20. As of September 30, 2011, the Filer had approximately $87.7 million in net assets.

21. As of September 30, 2011, the net asset values were as follows:

(a) for the Series I Shares, the Series II Shares, the Series III Shares, collectively, the net asset value was approximately $31 million,

(b) for the Series IV Shares, the net asset value was approximately $6.7 million, and

(c) for the Series V Shares, the net asset value was approximately $7.7 million.

22. The Filer makes investments in eligible Canadian businesses as defined in the Ontario Act. The investments objectives of the series of Class A Shares that are the subject of this Application are:

(a) for each of the Series I Shares, the Series II Shares, the Series III Shares and the Series IV Shares, to realize long-term capital appreciation on its investment portfolio; and

(b) for the Series V Shares, (i) to realize long-term capital appreciation on a portion of its investment portfolio and (ii) preserve and return an investor's initial subscription price paid for their Series V Shares on or about December 31, 2011 (the Series V Capital Repayment Date).

23. With respect to the Series V Shares, the applicable Predecessor Fund invested exclusively in life sciences transactions and the performance of the Series V Assets, both in the applicable Predecessor Fund and the Filer, has been poor. It is highly unlikely that, absent an infusion of capital, that the second portion of the investment objective would be achieved by the Series V Capital Repayment Date, if ever. If the Asset Consolidation is completed, the Manager, who is owed accrued but unpaid fees of approximately $3.8 million at September 30, 2011 will forgive approximately $2.9 million of this amount in connection with the Asset Consolidation which will enable the Filer to return an amount equal to each investor's initial subscription price on the Effective Date, which is anticipated to be prior to the Series V Capital Repayment Date. As a result, shareholders of the Series V Shares who do not redeem all of their Series V Shares would choose to continue to invest the balance of their investment in accordance with the investment objective of realizing long-term capital appreciation on the Series V Shares.

24. After giving effect to the Asset Consolidation, the single investment objective of the Series I Shares, the Series II Shares, the Series III Shares, the Series IV Shares and the Series V Shares will be to realize long-term capital appreciation on the combined investment portfolio.

25. The net asset value of each of the series of the Filer's Class A Shares is calculated on a weekly basis, on the last business day of each week.

26. The Asset Consolidation will have no effect on the fee structure of the Series I Shares, the Series II Shares and the Series III Shares, and will result in a decrease in the annual management fee for the Series IV Shares from 2.75% per year to 2.5% per year.

27. The Asset Consolidation will have no effect on the fee structure of the Series V Shares.

28. The Manager is entitled to a performance bonus (the Series I, II, III Performance Bonus) based on the realized gains and cumulative performance of the eligible investments comprising the Series I, II, III Assets.
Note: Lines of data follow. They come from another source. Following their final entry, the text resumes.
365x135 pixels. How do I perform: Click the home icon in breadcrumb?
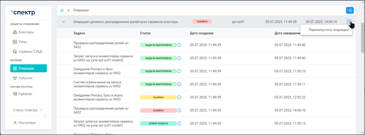[x=62, y=10]
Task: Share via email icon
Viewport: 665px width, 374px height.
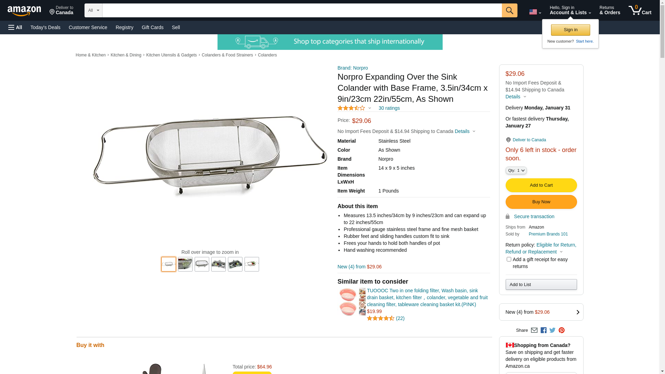Action: click(x=534, y=330)
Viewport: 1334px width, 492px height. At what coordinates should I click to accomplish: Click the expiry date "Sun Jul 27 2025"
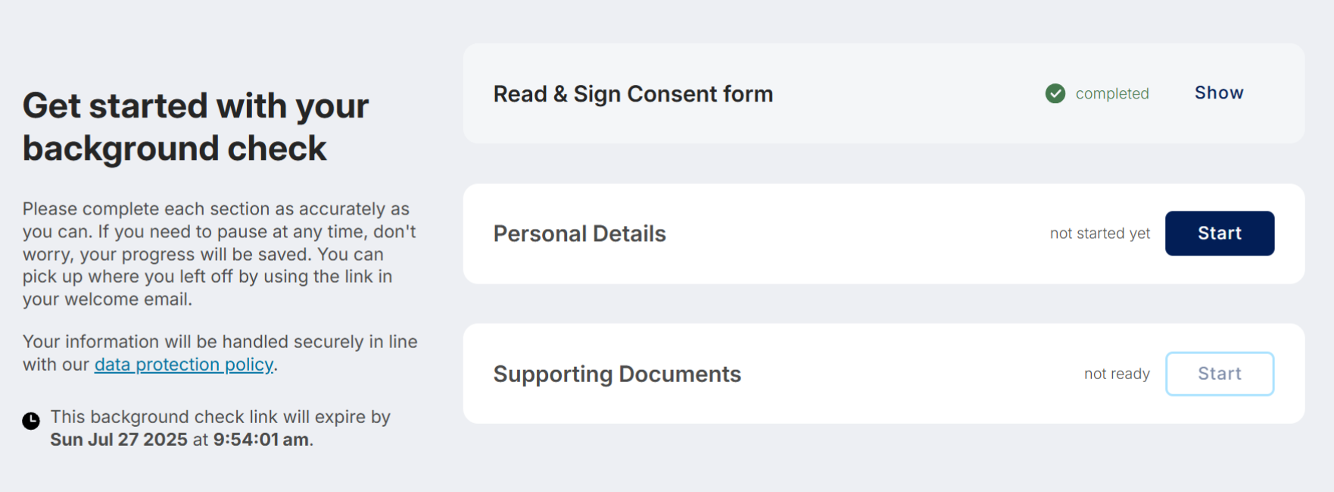tap(119, 440)
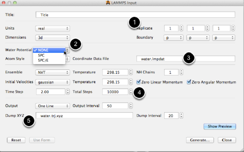Viewport: 244px width, 152px height.
Task: Click the Dump Interval stepper arrows
Action: point(181,116)
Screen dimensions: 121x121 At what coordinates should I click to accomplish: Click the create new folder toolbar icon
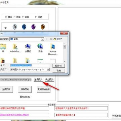pos(55,39)
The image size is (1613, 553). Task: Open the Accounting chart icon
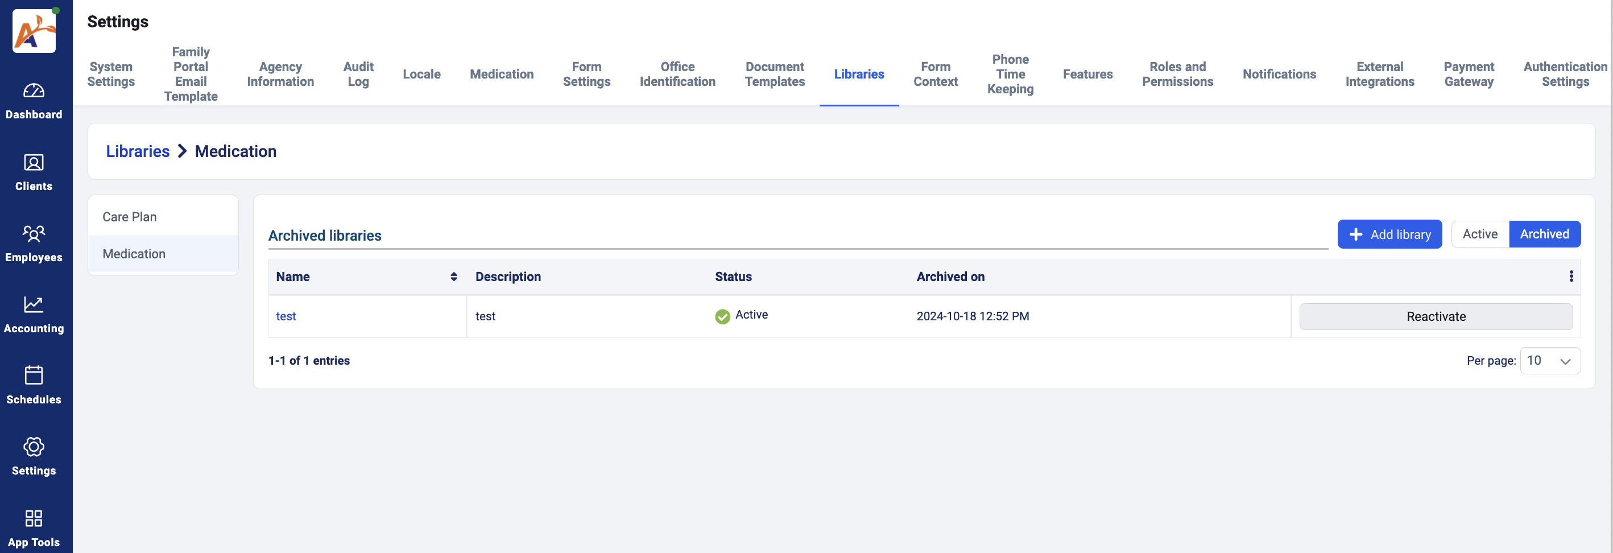34,305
29. The Manager is entitled to a performance bonus (the Series IV Performance Bonus) based on the realized gains and cumulative performance of the eligible investments comprising the Series IV Assets.

30. The Manager was originally entitled to a performance bonus on the investment portfolio comprising the Series V Assets (the Series V Performance Bonus); however the Filer has divested of each of the Community Small Business Investment Funds (CSBIFs) in which it invested without triggering the payment of a performance bonus. Upon the dissolution of the CSBIFs, underlying investments were distributed in kind to the Filer, which investments are not eligible for the payment of a performance bonus.

31. Neither the Series I, II, III Performance Bonus nor the Series IV Performance Bonus will be affected by the Asset Consolidation. These performance bonuses will remain the same both before and after the Asset Consolidation.

Shareholder Approval

32. On October 20, 2011, the Filer announced the proposed Asset Consolidation. The Asset Consolidation has been approved by the board of directors of the Filer and by its independent review committee.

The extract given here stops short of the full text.